About Breai
Breai Michele is a Baltimore native, community activist, teacher, dancer, and cultural counselor. A Harvard graduate, Breai’s Master’s Thesis explored the role of Hip-Hop as a religious and moral touchstone for African American youth. In 2001, she was selected as a contributor to the Boston Healing Landscapes project with Boston University School of Medicine where she conducted research into the connection between mental health in young women and exposure to the norms espoused by popular… more
Heroes and Villains
The first movement of Heroes and Villains, Visceral deals with the how we are each seen in the world, and the role that plays in our quality of life. The audience is challenged to ask the hard questions that challenge our assumptions, and, further, to commit to remain present for the sometimes harder answers. The dancers begin in a privilege line, making visible the structural inequities which sometimes obscure the root causes of social ills. Through solo performance, partner dance, mirroring and contrast, the story of each character is communicated through movement. In the development of this piece, the dancers discussed the ways in which we feel empowered or disempowered in our daily lives, and collaboratively constructed choreography to illustrate that narrative.
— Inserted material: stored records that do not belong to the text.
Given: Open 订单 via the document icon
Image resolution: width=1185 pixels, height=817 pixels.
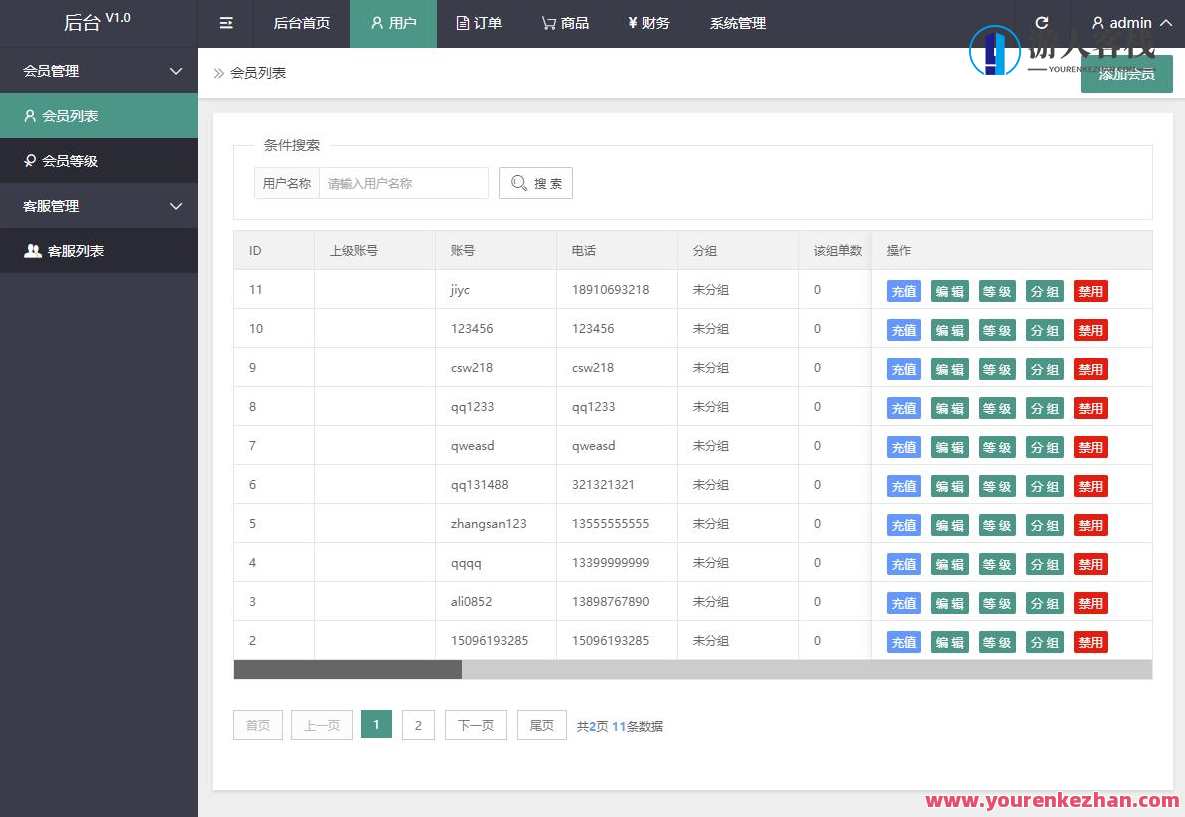Looking at the screenshot, I should coord(478,22).
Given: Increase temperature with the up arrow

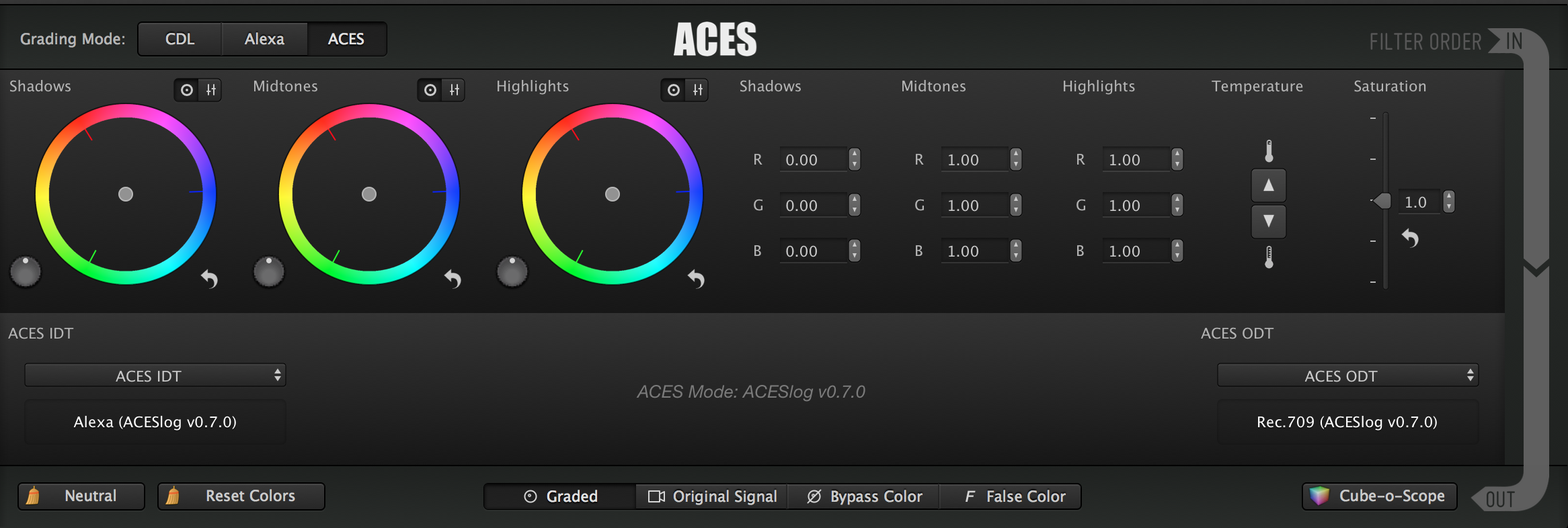Looking at the screenshot, I should click(x=1268, y=185).
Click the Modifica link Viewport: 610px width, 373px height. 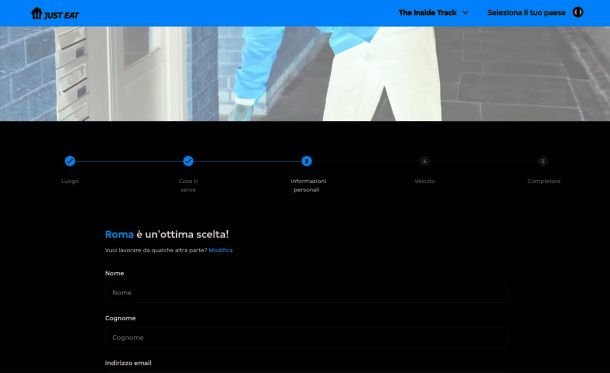[221, 250]
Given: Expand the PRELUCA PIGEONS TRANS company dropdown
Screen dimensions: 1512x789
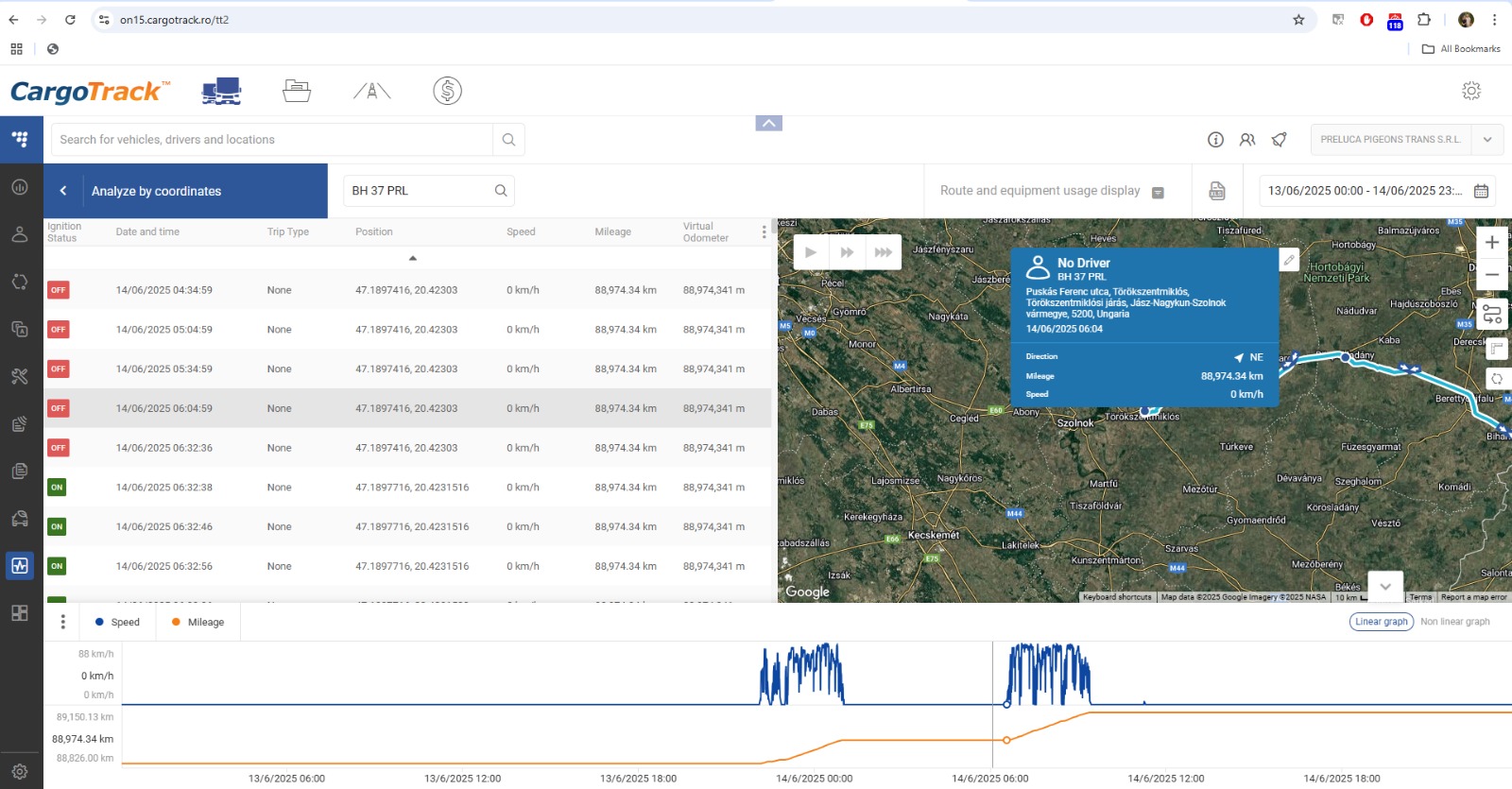Looking at the screenshot, I should click(x=1487, y=140).
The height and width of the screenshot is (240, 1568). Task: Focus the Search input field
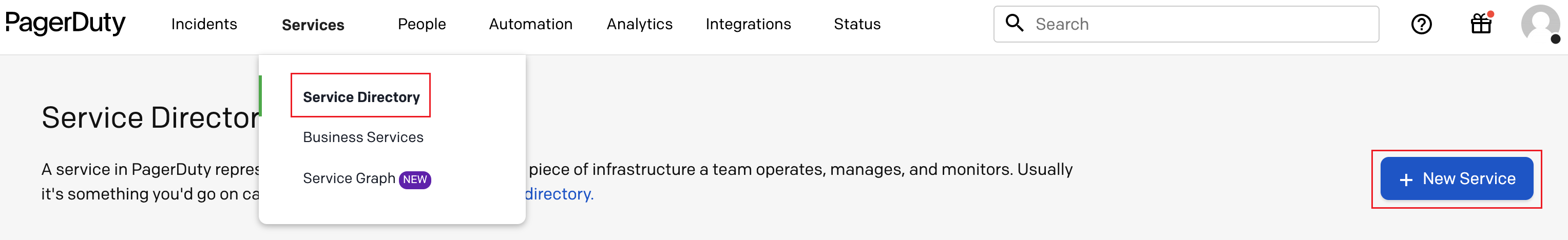tap(1199, 24)
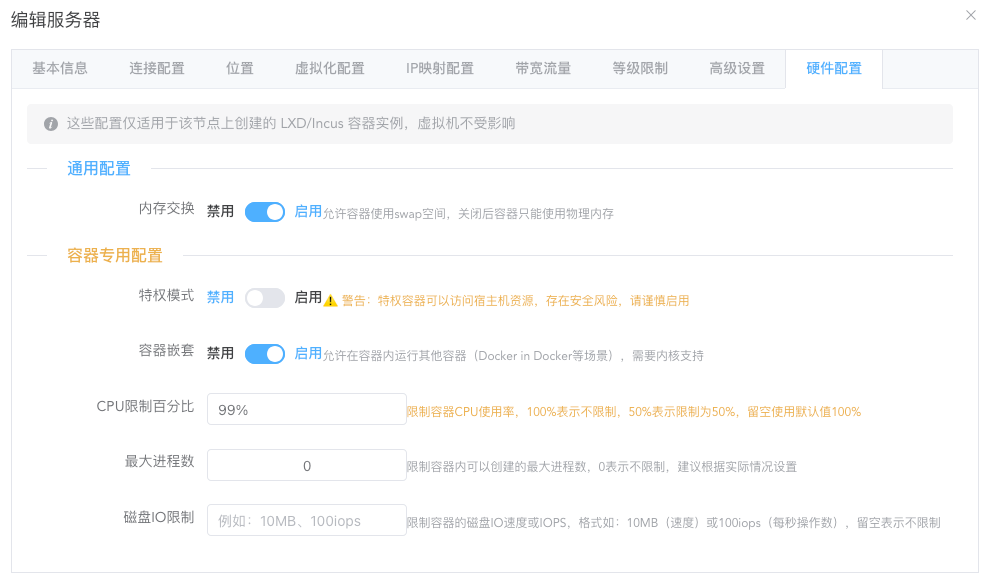The image size is (984, 582).
Task: Click the warning icon beside 特权模式
Action: [330, 300]
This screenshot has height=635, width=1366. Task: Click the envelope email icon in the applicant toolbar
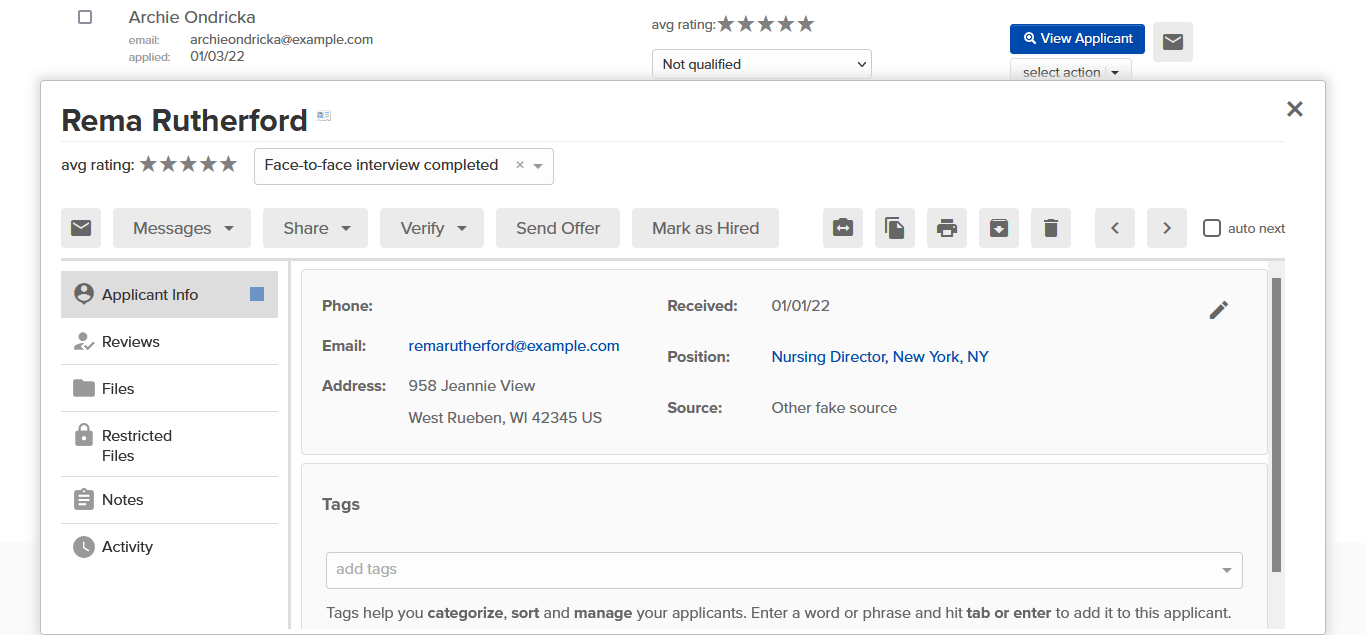(81, 228)
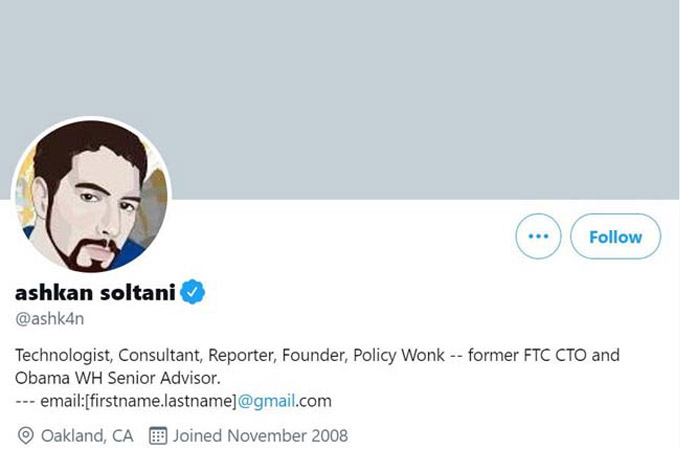Click Policy Wonk in the profile description
Screen dimensions: 680x450
pyautogui.click(x=399, y=355)
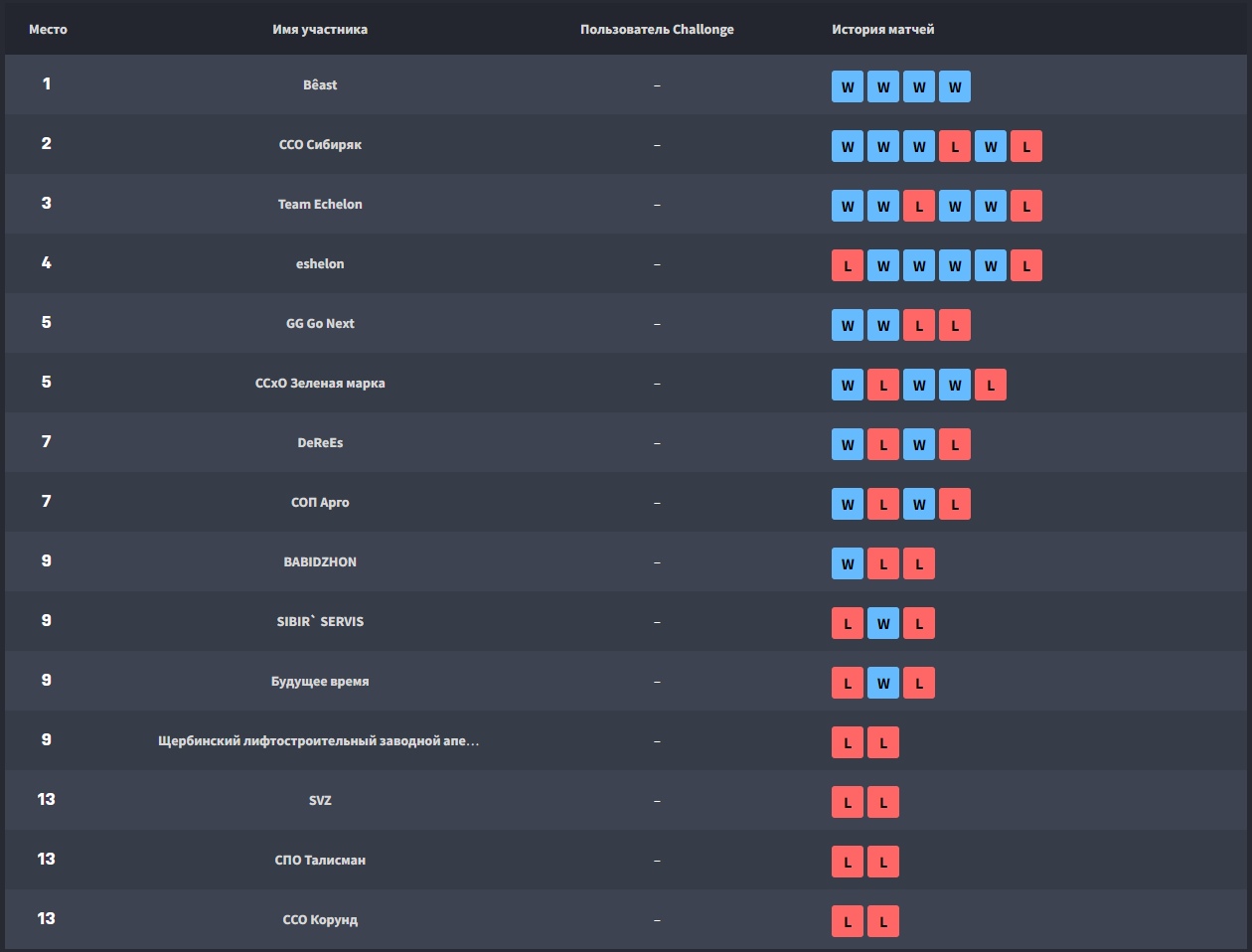Click the first L badge in ССО Сибиряк's row

point(955,146)
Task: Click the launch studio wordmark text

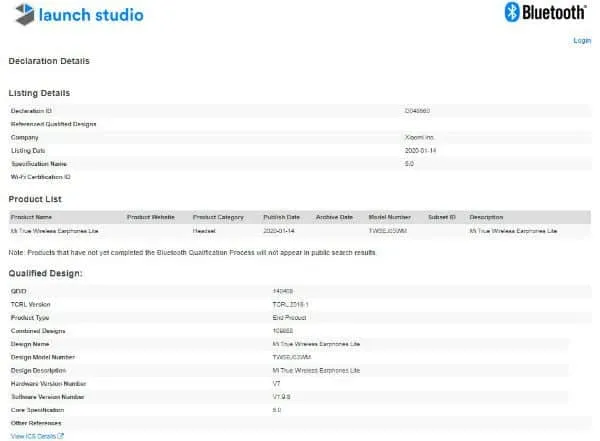Action: pyautogui.click(x=89, y=15)
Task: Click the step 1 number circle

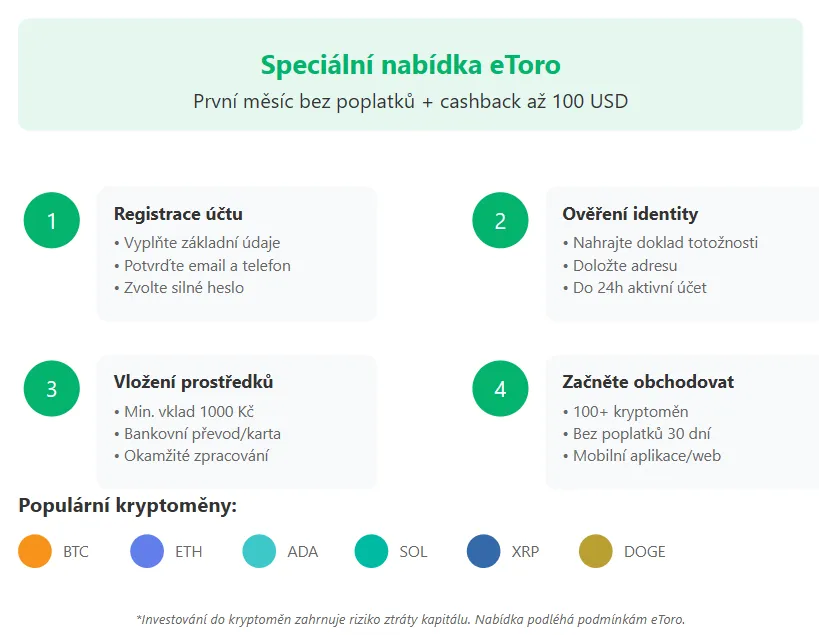Action: [x=52, y=220]
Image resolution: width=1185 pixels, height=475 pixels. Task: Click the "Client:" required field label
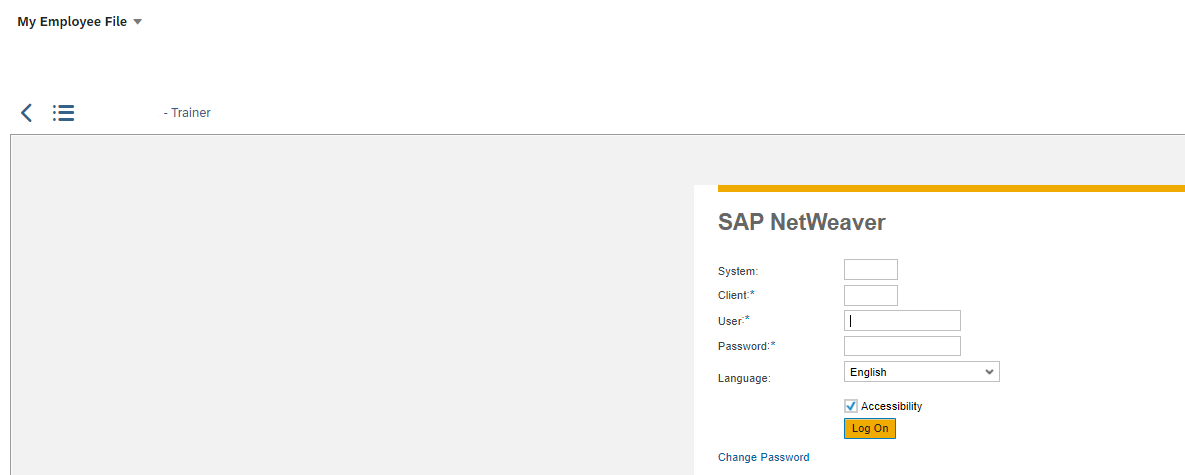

The second movement, Vulnerability, is designed to evoke deep emotion, and deals with the questions each of us have about our role in change, and our complicity in the problems we now face in our society. In the wake of staggering numbers of murders in Baltimore, questions of police brutality, and omnipresent, de-facto segregation, often based on fear or the desire for safety, slowing down snap decisions and revealing the depth of individual lives is our task in this work. Mason-Campbell completed this work with an intentionally cross-cultural ensemble, which discussed the pain each member experienced in this cycle of violence, and hopes for change. The choreography tells that story.
The last movement of this piece deals with Vision, the third of a three-tiered, arts-based, community development methodology that Mason-Campbell upholds thorough practice, performance, and the passing on of folk dance traditions. The choreography considers the downfalls of conformity and assimilation as community ideals, and invites the silenced to speak.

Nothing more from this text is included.